Today, when you have a hundred stations from one company reporting, it is easier to drive a record up the charts. I won't go into streaming, views, etc. I think Gavin had the criteria that the station had to produce a certain amount of hours live or generate a local playlist. We were a reporting station, but was too long ago to remember.
Most stations did follow the National charts, but with local sales, callout and research, stations had the freedom to break a small percentage of records on a local/regional level. Yes, you can get similar online stats now, but it was also nice to talk directly to you your local Peaches, Specs stores (South Florida record stores).
In South Florida we broke many Freestyle records (Stevie B., Expose) many imports (Freeez, Nolan Thomas), Electronic Dance (Planet Patrol), and other groups that charted but didnt reach major National pop chart success (SOS Band, Shalamar).
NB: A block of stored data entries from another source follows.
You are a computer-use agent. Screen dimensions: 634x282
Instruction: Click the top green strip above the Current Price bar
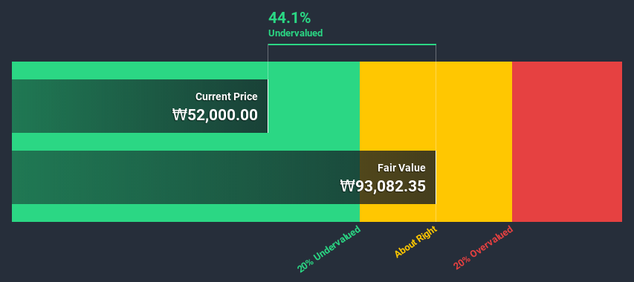pos(186,71)
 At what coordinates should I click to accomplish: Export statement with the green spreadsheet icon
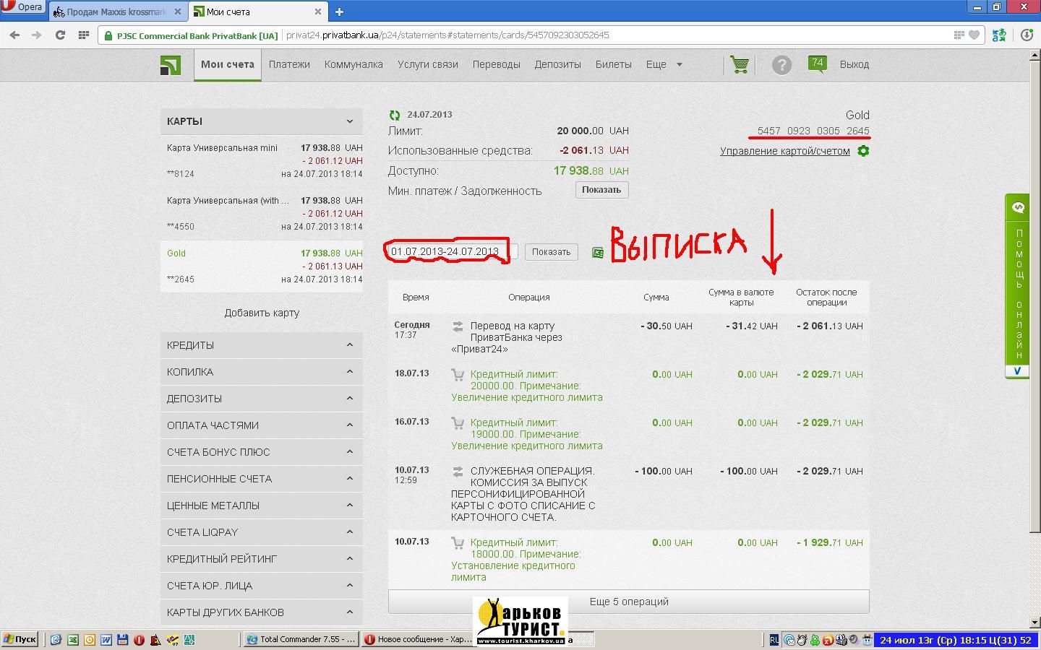(x=598, y=252)
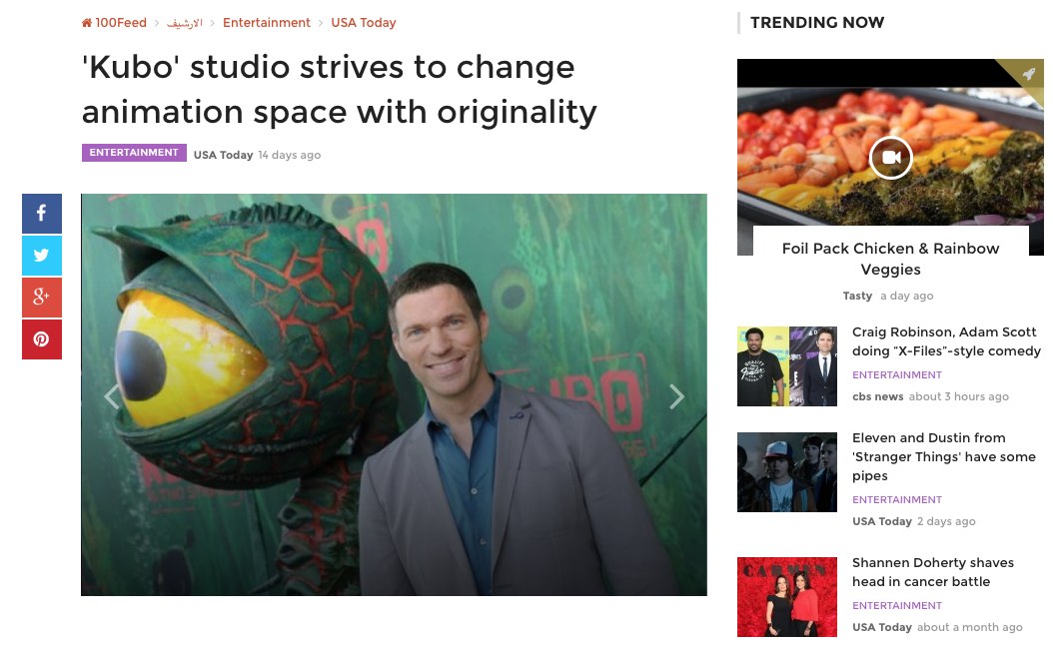Image resolution: width=1053 pixels, height=649 pixels.
Task: Open the USA Today source link under headline
Action: pos(223,155)
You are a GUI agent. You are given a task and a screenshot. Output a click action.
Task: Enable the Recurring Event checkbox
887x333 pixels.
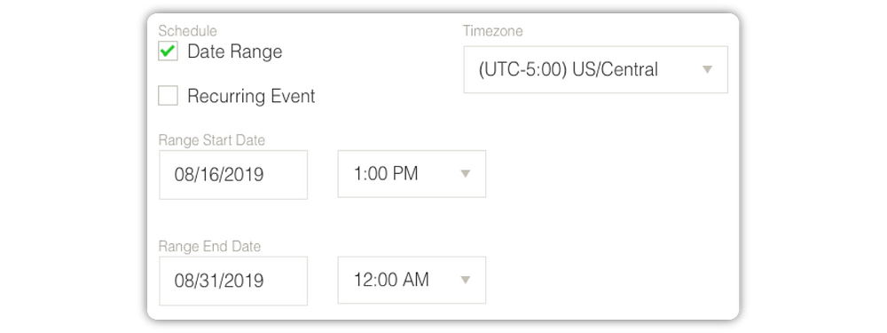coord(168,96)
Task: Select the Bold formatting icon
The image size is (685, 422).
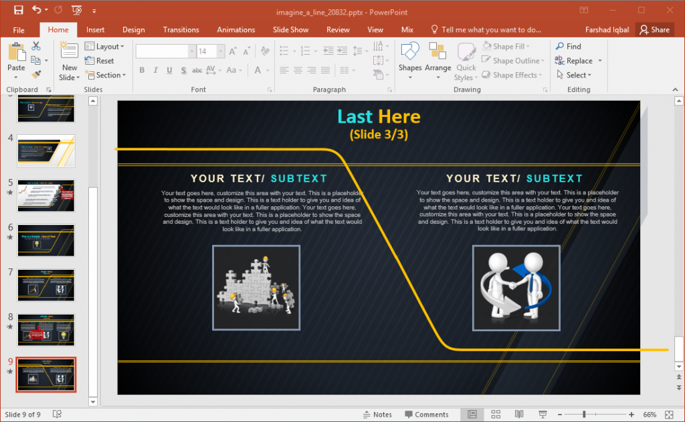Action: 141,70
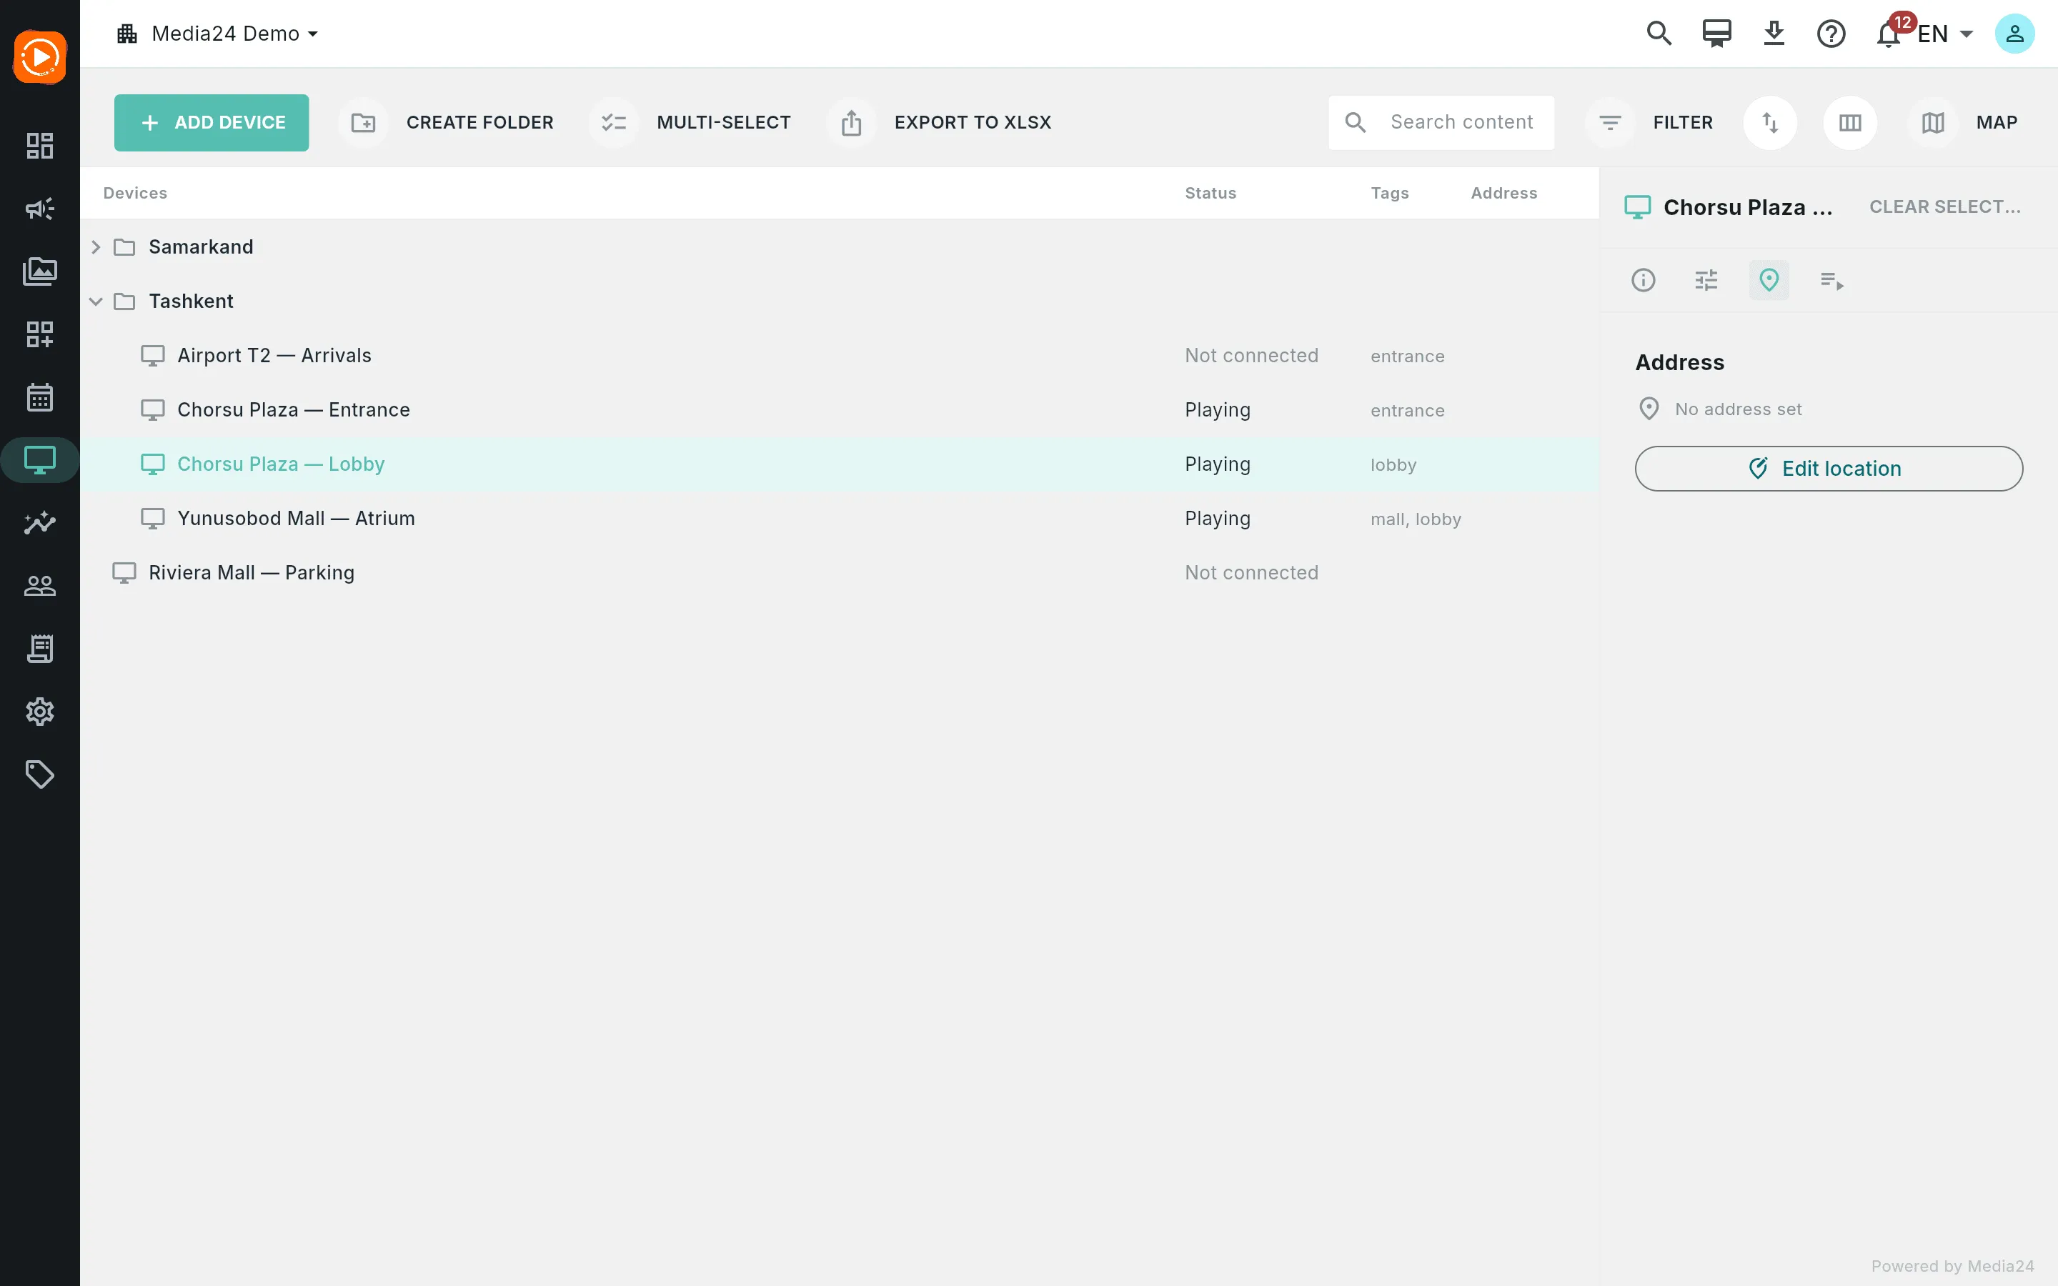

Those records did well is San Diego, Tuscon, New York and Miami, but didn't make noise in Seattle or Topeka (I won't get into demographics). The same could be said for Nirvana records getting zero traction in SFLA.
Today, all singles in the the top 20 that are on corporate station playlists. I guess in the corporate "one playlists fits all" that doesn't matter. I think that stations can use that to their advantage, also with incorporating localism (community outreach).
With the lastest cuts (reduction in force) this week mostly talent and programming, that brings the goal of a single playlist for each format complete. It is no longer about the programming and talent, it is about the ROI and cost reductions. In this pandemic world, it makes sense.